### TASK DETAILS
In the material below, please retype the lines from the very first through the one with "Task: Click the Export to SimC button", exactly and without pictures.

### GIVEN ENTRIES
Start of Block
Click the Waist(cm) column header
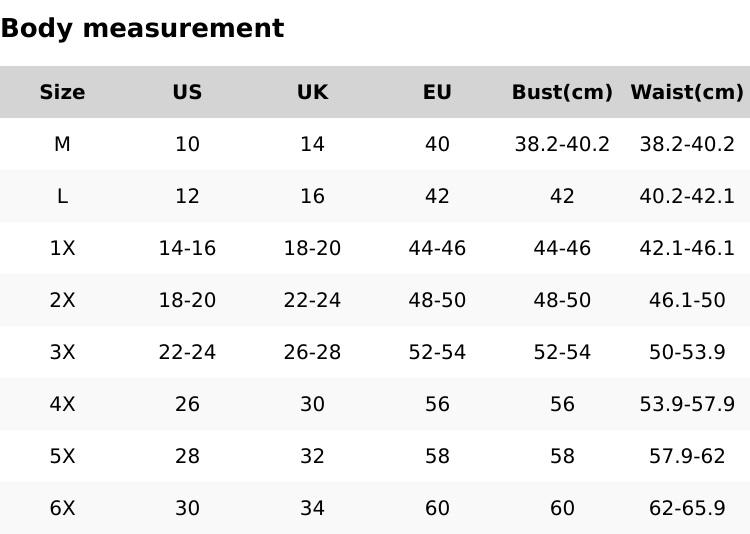Image resolution: width=750 pixels, height=534 pixels. 687,92
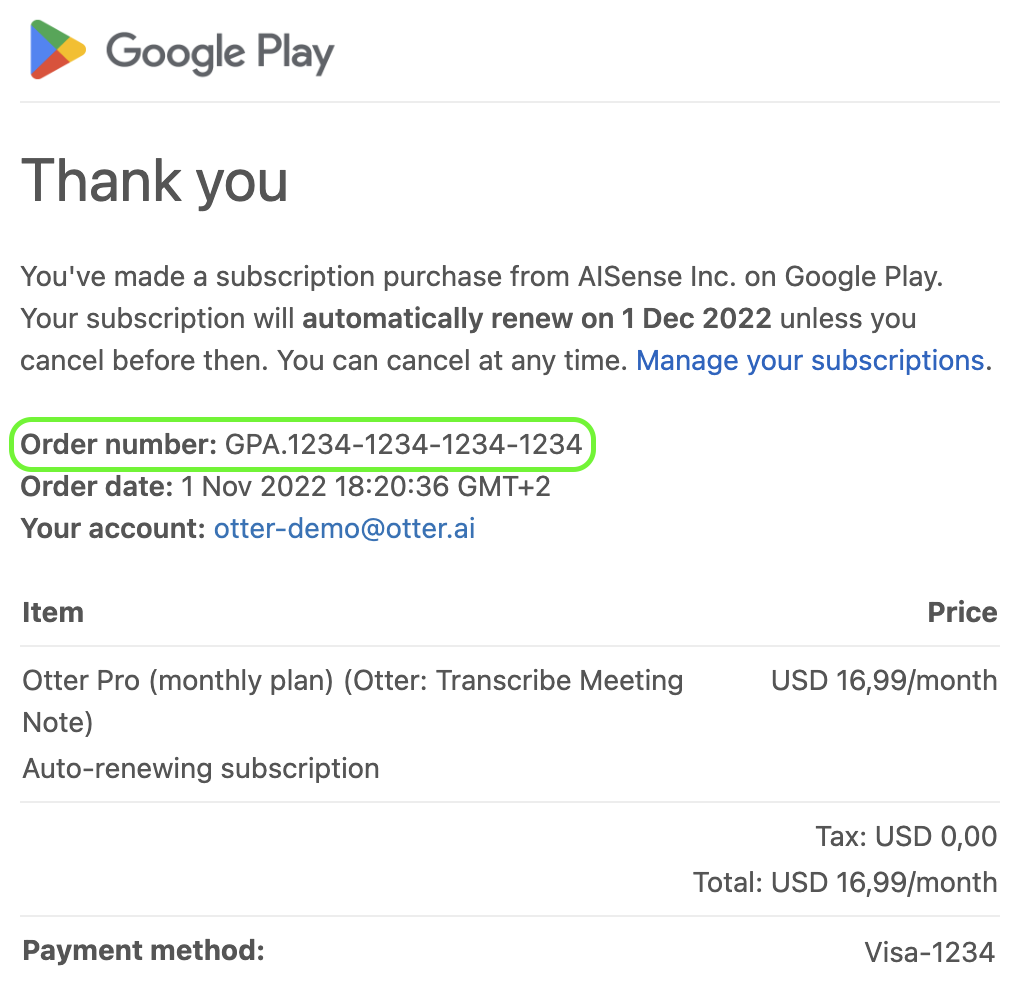The image size is (1016, 1002).
Task: Click the Google Play triangle logo icon
Action: point(58,50)
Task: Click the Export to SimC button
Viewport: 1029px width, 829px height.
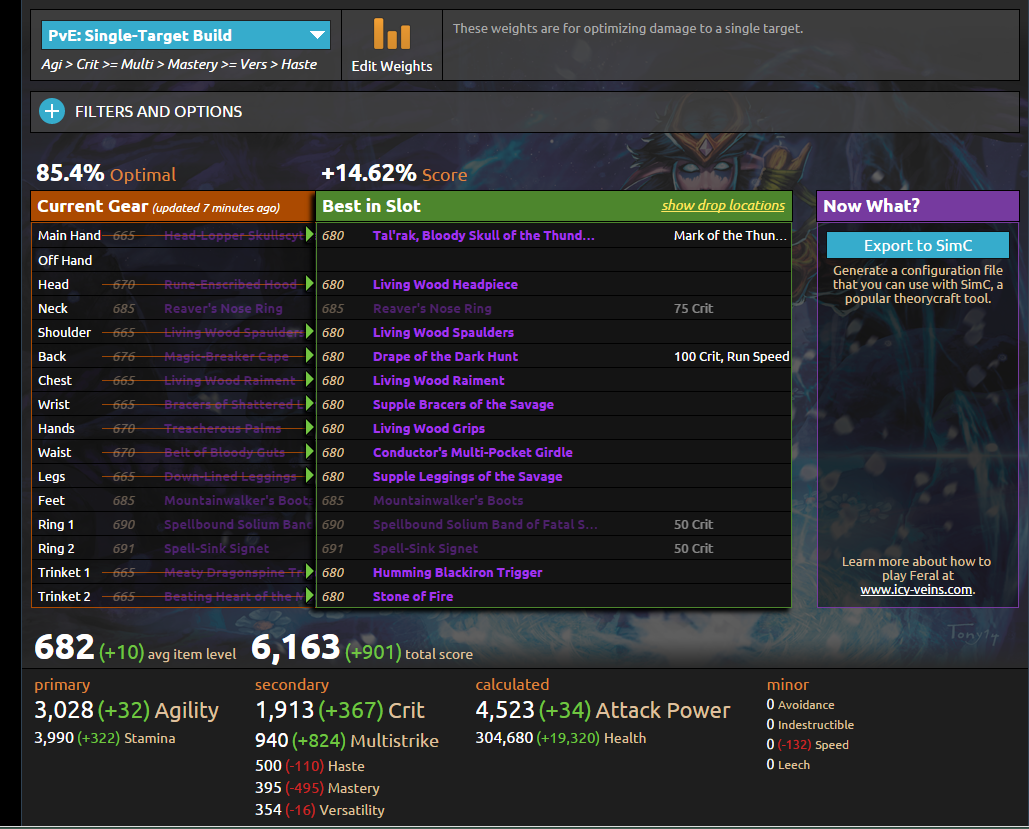Action: pyautogui.click(x=918, y=246)
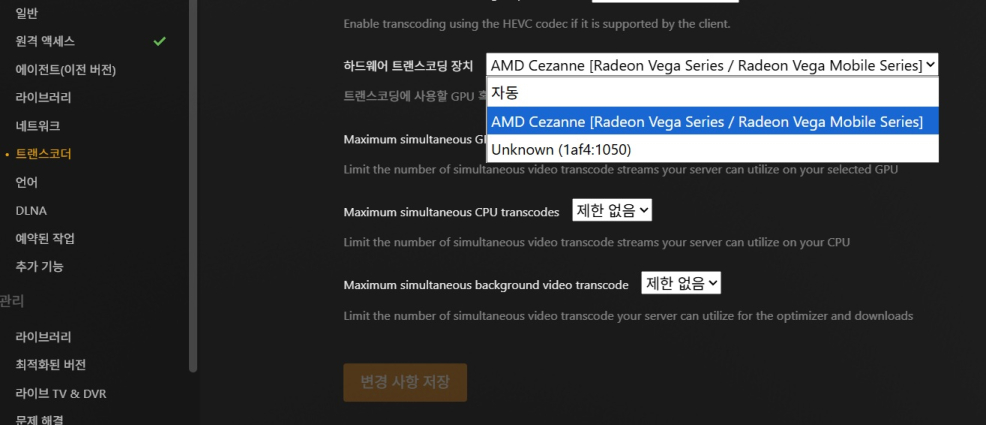This screenshot has height=425, width=986.
Task: Open the 일반 settings page
Action: [27, 13]
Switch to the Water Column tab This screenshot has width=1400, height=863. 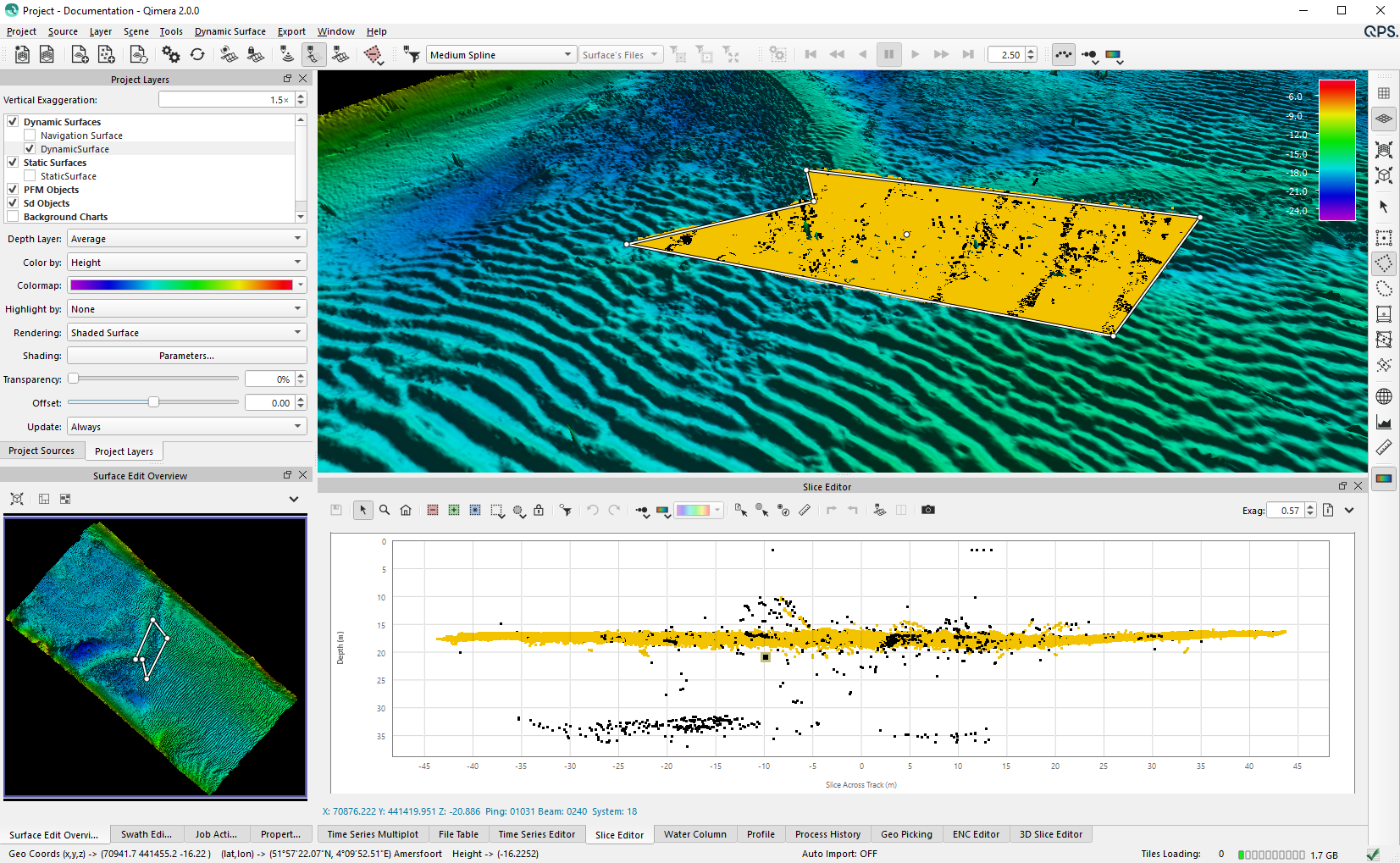pos(694,834)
End of Block
### RESPONSE TO THE TASK
Click the Waist(cm) column header
Image resolution: width=750 pixels, height=534 pixels. 687,92
The image size is (1016, 1002).
Task: Click the Google Play triangle logo icon
Action: point(58,50)
Task: Click the Export to SimC button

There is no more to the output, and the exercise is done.